Entries provided:
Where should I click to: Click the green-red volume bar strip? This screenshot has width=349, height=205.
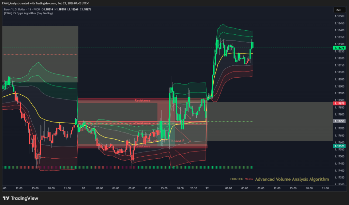tap(127, 168)
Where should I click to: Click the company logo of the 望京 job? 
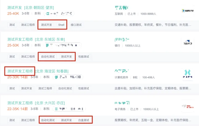point(188,11)
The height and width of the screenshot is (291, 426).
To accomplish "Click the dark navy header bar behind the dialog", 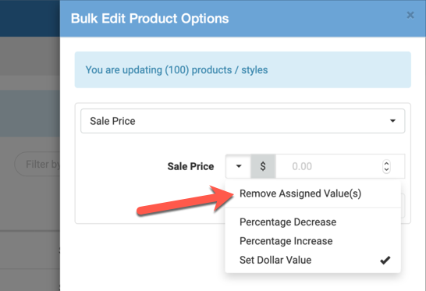I will point(30,18).
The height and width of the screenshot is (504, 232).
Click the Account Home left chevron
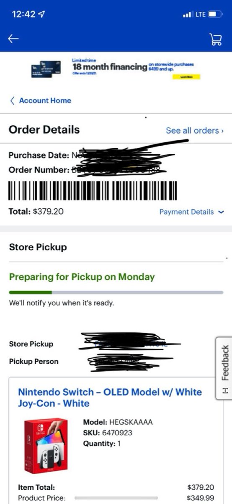click(x=13, y=100)
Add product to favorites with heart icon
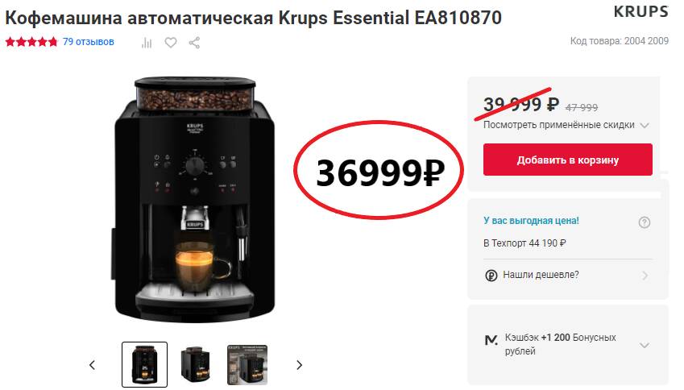 point(171,43)
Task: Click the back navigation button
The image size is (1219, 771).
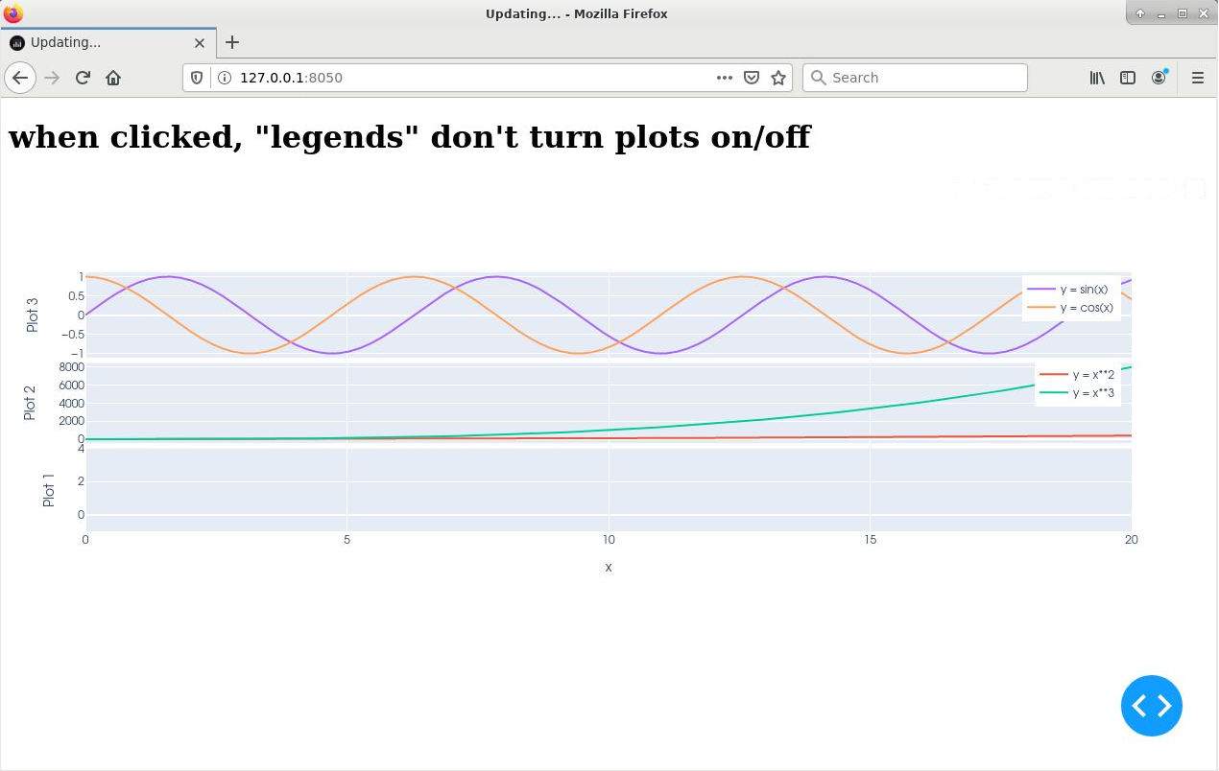Action: point(20,78)
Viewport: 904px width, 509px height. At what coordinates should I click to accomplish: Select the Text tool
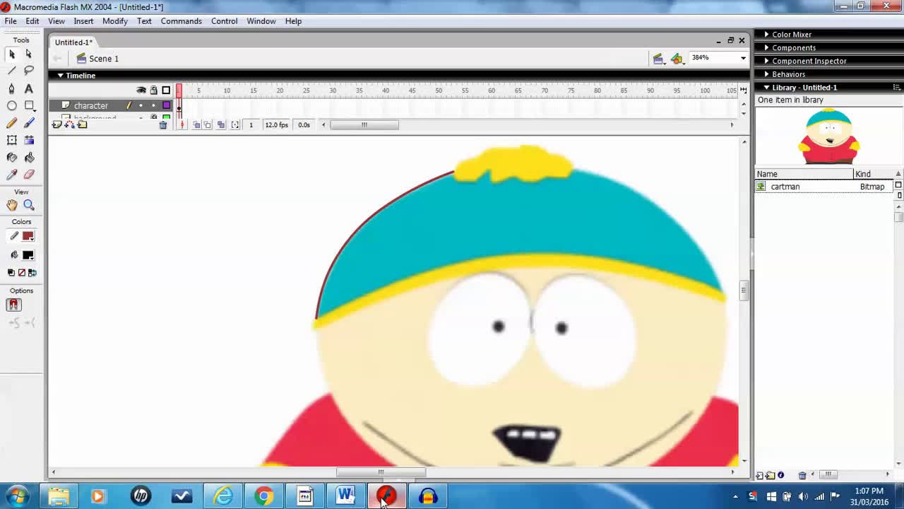[29, 88]
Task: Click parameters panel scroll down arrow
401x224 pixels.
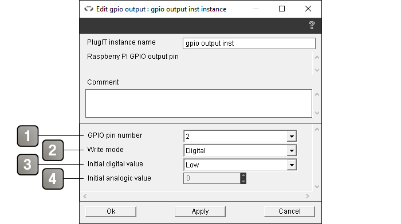Action: pos(317,187)
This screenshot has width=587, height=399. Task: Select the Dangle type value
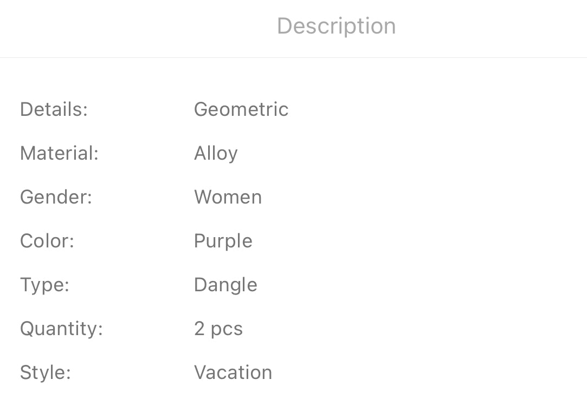(x=225, y=285)
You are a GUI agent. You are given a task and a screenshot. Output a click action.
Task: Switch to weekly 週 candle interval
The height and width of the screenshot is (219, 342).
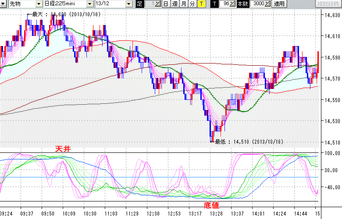coord(175,4)
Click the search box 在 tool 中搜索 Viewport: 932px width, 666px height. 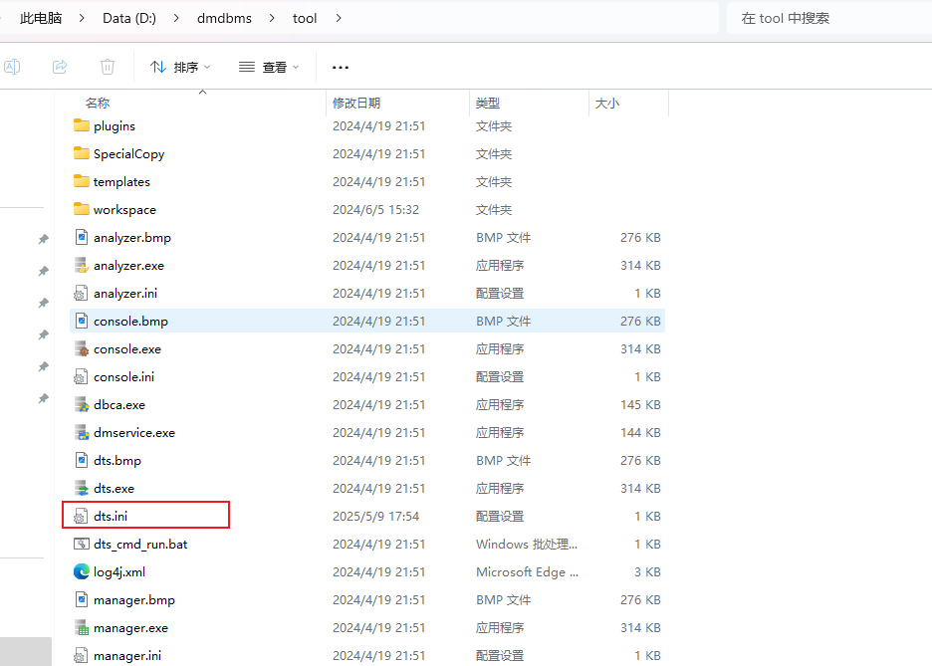[x=828, y=17]
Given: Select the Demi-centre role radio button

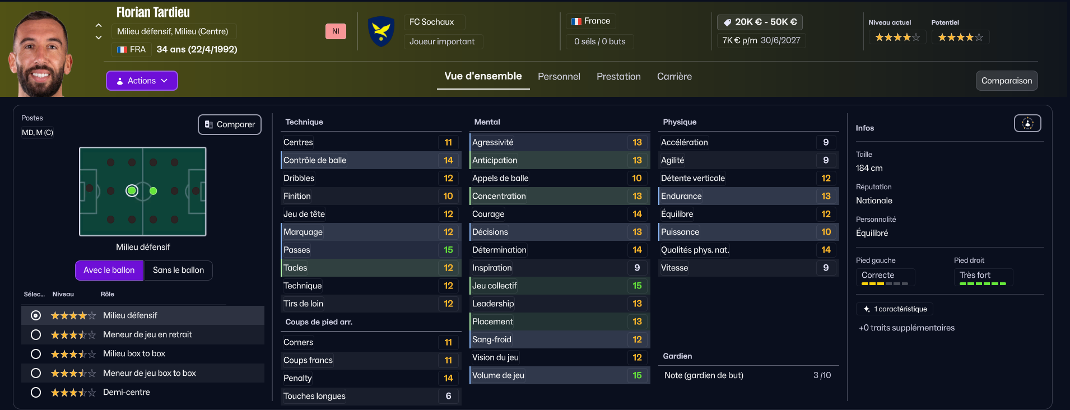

Work task: The answer should be all lines from the entries above that hold the word "button".

Solution to the exercise:
Task: Click the back navigation button
Given: Select the Demi-centre role radio button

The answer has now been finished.